Hertha BSC setzt ein Zeichen gegen Rassismus und zeigt diesem deshalb die Rote Karte. Auf der Webseite erklären die Fußballer, weshalb sie sich für das Projekt „Show Racism the Red Card“ einsetzen und weshalb Rassismus ihrer Meinung nach der falsche Weg ist. „Hertha BSC ist mehr als Fußball“, schreiben sie beispielsweise.

„Ich zeige Rassismus die Rote Karte, weil ich überzeugt davon bin, dass Rassisten in unserer Gesellschaft nichts verloren haben – und das kann man nicht deutlich genug zeigen!“, heißt es von Marvin Plattenhardt. Er ist der neue Verteidiger bei Hertha BSC. Neben seinem Zitat ist ein Foto zu sehen, auf dem er mit ernsten Gesicht die Karte in die Kamera hält – und dazu die Botschaft: „Zeig Rassismus die rote Karte“.

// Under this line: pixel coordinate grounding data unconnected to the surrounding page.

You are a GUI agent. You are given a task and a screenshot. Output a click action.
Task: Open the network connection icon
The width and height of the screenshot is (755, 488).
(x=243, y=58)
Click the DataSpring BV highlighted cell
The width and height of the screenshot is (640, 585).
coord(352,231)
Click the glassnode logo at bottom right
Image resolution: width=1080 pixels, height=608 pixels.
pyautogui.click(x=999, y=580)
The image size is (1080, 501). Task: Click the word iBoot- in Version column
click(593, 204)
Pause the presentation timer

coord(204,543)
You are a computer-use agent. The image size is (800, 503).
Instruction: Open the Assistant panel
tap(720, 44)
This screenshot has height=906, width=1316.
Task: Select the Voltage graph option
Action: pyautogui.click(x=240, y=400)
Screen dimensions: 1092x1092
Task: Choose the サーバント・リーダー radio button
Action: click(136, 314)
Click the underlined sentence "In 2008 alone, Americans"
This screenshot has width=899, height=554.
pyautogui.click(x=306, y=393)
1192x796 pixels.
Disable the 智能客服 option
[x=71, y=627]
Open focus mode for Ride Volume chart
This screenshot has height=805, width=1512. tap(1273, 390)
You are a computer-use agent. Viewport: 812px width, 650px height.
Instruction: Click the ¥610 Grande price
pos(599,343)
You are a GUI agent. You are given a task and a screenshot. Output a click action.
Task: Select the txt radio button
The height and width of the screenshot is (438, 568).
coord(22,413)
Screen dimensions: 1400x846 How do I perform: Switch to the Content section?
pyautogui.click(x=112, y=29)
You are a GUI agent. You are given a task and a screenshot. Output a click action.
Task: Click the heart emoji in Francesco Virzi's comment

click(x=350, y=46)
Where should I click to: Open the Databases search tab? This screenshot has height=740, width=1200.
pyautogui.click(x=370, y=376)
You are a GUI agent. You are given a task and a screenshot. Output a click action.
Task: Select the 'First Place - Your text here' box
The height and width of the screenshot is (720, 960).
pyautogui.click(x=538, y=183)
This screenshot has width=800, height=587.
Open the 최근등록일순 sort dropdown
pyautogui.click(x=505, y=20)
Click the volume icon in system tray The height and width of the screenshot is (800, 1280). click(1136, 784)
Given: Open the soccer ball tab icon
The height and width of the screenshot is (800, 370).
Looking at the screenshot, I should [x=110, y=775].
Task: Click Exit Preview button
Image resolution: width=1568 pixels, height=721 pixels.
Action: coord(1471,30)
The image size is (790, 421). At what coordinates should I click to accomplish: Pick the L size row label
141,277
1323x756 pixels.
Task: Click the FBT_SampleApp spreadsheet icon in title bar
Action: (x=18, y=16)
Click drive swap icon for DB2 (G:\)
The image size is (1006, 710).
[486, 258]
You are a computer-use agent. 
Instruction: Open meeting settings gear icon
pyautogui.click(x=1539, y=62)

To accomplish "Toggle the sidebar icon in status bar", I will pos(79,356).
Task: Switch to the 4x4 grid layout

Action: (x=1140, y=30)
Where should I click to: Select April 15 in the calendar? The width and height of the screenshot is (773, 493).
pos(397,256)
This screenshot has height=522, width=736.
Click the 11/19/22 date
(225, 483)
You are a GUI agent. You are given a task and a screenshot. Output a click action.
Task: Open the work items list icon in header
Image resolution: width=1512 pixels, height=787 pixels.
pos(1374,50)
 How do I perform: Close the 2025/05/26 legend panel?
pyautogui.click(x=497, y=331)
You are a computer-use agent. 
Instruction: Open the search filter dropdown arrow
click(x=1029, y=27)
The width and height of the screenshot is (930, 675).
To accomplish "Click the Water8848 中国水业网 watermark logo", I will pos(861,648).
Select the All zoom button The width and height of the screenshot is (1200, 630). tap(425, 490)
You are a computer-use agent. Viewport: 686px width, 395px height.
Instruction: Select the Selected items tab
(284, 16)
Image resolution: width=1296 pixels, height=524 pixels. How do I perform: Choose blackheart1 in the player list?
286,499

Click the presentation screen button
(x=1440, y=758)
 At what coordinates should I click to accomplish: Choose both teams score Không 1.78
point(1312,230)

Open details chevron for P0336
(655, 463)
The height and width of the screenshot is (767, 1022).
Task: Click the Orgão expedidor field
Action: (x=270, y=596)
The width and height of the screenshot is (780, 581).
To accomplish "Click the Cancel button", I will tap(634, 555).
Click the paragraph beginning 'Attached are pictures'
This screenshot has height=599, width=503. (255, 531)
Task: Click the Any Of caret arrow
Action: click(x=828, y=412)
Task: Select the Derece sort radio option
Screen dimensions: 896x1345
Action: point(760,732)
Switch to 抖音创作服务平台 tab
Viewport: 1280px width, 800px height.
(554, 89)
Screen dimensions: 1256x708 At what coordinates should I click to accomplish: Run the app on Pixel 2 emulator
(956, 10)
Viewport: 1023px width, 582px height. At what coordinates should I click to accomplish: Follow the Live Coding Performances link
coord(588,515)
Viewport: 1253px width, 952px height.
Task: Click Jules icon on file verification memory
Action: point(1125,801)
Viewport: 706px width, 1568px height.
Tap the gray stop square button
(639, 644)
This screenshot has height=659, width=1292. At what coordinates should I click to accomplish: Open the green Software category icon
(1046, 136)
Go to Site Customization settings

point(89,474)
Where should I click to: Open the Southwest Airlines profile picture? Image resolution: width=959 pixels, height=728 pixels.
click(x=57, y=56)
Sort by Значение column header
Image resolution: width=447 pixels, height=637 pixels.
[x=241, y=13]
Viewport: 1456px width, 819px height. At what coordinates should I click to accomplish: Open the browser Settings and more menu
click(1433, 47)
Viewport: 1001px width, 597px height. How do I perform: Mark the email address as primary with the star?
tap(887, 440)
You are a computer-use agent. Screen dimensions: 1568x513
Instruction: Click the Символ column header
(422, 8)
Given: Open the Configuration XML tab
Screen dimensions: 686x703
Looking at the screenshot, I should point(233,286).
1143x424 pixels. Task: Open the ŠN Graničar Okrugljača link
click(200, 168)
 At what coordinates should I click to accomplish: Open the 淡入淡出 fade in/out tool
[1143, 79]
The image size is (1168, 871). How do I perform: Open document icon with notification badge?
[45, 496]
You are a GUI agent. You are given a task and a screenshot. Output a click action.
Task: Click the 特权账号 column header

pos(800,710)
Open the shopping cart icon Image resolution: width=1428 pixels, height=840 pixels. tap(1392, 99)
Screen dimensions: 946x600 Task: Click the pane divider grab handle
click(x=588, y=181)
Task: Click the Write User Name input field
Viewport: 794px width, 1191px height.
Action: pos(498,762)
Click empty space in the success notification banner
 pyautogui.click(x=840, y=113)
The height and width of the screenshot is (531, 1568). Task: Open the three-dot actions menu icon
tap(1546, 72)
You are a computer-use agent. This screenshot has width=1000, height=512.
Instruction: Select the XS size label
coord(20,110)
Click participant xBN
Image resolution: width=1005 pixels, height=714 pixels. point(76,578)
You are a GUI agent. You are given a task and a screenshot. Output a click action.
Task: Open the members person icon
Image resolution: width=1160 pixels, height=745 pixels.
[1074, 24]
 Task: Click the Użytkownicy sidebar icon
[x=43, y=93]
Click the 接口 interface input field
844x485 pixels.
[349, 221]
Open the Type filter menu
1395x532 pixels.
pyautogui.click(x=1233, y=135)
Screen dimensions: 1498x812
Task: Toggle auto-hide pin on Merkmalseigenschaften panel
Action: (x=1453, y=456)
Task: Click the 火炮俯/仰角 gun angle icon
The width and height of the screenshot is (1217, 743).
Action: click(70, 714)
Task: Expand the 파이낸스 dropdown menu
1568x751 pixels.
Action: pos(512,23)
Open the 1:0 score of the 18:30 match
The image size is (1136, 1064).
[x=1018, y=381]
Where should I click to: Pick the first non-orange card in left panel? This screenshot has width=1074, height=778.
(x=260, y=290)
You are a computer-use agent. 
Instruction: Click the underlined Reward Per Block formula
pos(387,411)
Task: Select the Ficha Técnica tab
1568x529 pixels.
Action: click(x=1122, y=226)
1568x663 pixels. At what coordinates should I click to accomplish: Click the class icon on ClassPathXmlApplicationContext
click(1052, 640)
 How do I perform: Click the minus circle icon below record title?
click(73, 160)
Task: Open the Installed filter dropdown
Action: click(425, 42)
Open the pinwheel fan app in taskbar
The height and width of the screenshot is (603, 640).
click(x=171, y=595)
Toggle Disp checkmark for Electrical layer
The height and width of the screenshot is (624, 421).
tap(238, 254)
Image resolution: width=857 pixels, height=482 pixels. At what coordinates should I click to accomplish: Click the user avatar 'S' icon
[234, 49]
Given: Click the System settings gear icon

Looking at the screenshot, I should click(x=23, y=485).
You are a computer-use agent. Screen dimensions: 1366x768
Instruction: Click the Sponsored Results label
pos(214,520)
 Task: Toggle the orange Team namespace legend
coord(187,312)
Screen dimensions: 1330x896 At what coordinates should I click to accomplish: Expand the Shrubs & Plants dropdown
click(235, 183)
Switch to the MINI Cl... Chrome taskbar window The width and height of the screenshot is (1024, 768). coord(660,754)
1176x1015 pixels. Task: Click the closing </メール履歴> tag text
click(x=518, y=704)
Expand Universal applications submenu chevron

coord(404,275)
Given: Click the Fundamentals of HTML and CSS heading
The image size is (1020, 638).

Auch Rune Almenning Jarstein hält eine solche Karte in der Hand: „Ich zeige Rassismus die Rote Karte, weil es für Rassismus nirgendwo einen Platz geben sollte. Auch in meinem Heimatland Norwegen ist es ein Thema. Wir respektieren alle Menschen – egal welche Hautfarbe sie haben. Wir sind alle gleich, das sollte man nie vergessen!“ Der Norweger ist zugleich Nationaltorhüter seines Landes.

„Es ist sinnvoller, ein freundliches Miteinander zu erleben“

Marcel Ndjeng kommt aus Bonn, hat aber afrikanische Wurzeln und sich dadurch zwangsläufig schon viel mit Fremdenfeindlichkeit auseinandsetzen müssen: „Ich zeige Rassismus die Rote Karte, weil es in meinen Augen keine Rassentrennung geben darf. Man sollte lieber miteinander leben anstatt im ständigen Gegeneinander. Dass in diesem Jahrzehnt und diesem Jahrtausend dieses Wort überhaupt noch existiert, ist für mich unverständlich. Mit der Aktion möchte ich den Menschen zeigen, dass es viel sinnvoller ist, ein freundlicheres Miteinander zu erleben.“

„Show Racism the Red Card“ ist eine Bildungsinitiative gegen Rassismus und Diskriminierung. Der Verein bietet interaktive Workshops an und verrichtet Antidiskriminierungsarbeit. Er besteht seit dreieinhalb Jahren und erreichte bislang mit 180 Workshops schon mehr als 4500 Kinder.